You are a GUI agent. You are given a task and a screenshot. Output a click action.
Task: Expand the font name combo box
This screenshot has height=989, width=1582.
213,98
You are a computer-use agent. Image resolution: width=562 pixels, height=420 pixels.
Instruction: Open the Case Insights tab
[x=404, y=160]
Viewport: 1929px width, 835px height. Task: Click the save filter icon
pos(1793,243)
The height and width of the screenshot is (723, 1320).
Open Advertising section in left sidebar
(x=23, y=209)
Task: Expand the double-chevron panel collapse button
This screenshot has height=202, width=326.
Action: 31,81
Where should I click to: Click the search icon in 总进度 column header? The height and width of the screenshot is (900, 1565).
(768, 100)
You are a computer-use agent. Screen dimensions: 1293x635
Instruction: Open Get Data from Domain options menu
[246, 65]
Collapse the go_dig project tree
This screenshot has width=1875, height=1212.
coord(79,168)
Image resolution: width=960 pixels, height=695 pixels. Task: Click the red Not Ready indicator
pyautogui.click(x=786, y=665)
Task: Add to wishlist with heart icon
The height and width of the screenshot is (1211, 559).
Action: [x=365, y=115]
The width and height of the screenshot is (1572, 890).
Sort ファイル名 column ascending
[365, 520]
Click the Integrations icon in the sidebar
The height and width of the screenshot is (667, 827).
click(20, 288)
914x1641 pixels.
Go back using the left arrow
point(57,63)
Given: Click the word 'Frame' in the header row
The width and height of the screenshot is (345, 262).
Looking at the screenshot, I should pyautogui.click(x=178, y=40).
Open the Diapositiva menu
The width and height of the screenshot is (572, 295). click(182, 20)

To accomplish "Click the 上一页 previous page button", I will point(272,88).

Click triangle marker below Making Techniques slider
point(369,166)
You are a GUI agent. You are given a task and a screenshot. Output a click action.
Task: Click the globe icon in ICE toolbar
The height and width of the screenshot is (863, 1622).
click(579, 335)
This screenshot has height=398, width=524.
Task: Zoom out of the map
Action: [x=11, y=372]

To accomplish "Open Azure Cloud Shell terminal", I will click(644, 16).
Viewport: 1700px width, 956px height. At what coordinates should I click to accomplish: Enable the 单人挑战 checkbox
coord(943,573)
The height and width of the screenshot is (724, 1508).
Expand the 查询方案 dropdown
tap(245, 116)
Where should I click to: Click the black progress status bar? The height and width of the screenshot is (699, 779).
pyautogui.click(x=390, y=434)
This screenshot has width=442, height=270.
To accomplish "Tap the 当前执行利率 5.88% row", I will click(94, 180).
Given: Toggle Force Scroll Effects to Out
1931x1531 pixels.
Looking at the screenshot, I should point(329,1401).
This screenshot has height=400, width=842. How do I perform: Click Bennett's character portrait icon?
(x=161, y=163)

..............................

EXERCISE REQUIREMENTS:
Render the rows above as a Markdown table with two columns, "No." and "Text", numbering each line in order and leaving out blank lines.

EXERCISE ANSWER:
| No. | Text |
|---|---|
| 1 | You are a GUI agent. You are given a task and a screenshot. Output a click action. |
| 2 | Task: Expand the font name combo box |
| 3 | This screenshot has height=989, width=1582. |
| 4 | 213,98 |
| 5 | You are a computer-use agent. Image resolution: width=562 pixels, height=420 pixels. |
| 6 | Instruction: Open the Case Insights tab |
| 7 | [x=404, y=160] |
| 8 | Viewport: 1929px width, 835px height. Task: Click the save filter icon |
| 9 | pos(1793,243) |
| 10 | The height and width of the screenshot is (723, 1320). |
| 11 | Open Advertising section in left sidebar |
| 12 | (x=23, y=209) |
| 13 | Task: Expand the double-chevron panel collapse button |
| 14 | This screenshot has height=202, width=326. |
| 15 | Action: 31,81 |
| 16 | Where should I click to: Click the search icon in 总进度 column header? The height and width of the screenshot is (900, 1565). |
| 17 | (768, 100) |
| 18 | You are a computer-use agent. Screen dimensions: 1293x635 |
| 19 | Instruction: Open Get Data from Domain options menu |
| 20 | [246, 65] |
| 21 | Collapse the go_dig project tree |
| 22 | This screenshot has width=1875, height=1212. |
| 23 | coord(79,168) |
| 24 | Image resolution: width=960 pixels, height=695 pixels. Task: Click the red Not Ready indicator |
| 25 | pyautogui.click(x=786, y=665) |
| 26 | Task: Add to wishlist with heart icon |
| 27 | The height and width of the screenshot is (1211, 559). |
| 28 | Action: [x=365, y=115] |
| 29 | The width and height of the screenshot is (1572, 890). |
| 30 | Sort ファイル名 column ascending |
| 31 | [365, 520] |
| 32 | Click the Integrations icon in the sidebar |
| 33 | The height and width of the screenshot is (667, 827). |
| 34 | click(20, 288) |
| 35 | 914x1641 pixels. |
| 36 | Go back using the left arrow |
| 37 | point(57,63) |
| 38 | Given: Click the word 'Frame' in the header row |
| 39 | The width and height of the screenshot is (345, 262). |
| 40 | Looking at the screenshot, I should pyautogui.click(x=178, y=40). |
| 41 | Open the Diapositiva menu |
| 42 | The width and height of the screenshot is (572, 295). click(182, 20) |
| 43 | To accomplish "Click the 上一页 previous page button", I will point(272,88). |
| 44 | Click triangle marker below Making Techniques slider |
| 45 | point(369,166) |
| 46 | You are a GUI agent. You are given a task and a screenshot. Output a click action. |
| 47 | Task: Click the globe icon in ICE toolbar |
| 48 | The height and width of the screenshot is (863, 1622). |
| 49 | click(579, 335) |
| 50 | This screenshot has height=398, width=524. |
| 51 | Task: Zoom out of the map |
| 52 | Action: [x=11, y=372] |
| 53 | To accomplish "Open Azure Cloud Shell terminal", I will click(644, 16). |
| 54 | Viewport: 1700px width, 956px height. At what coordinates should I click to accomplish: Enable the 单人挑战 checkbox |
| 55 | coord(943,573) |
| 56 | The height and width of the screenshot is (724, 1508). |
| 57 | Expand the 查询方案 dropdown |
| 58 | tap(245, 116) |
| 59 | Where should I click to: Click the black progress status bar? The height and width of the screenshot is (699, 779). |
| 60 | pyautogui.click(x=390, y=434) |
| 61 | This screenshot has width=442, height=270. |
| 62 | To accomplish "Tap the 当前执行利率 5.88% row", I will click(94, 180). |
| 63 | Given: Toggle Force Scroll Effects to Out |
| 64 | 1931x1531 pixels. |
| 65 | Looking at the screenshot, I should point(329,1401). |
| 66 | This screenshot has height=400, width=842. How do I perform: Click Bennett's character portrait icon? |
| 67 | (x=161, y=163) |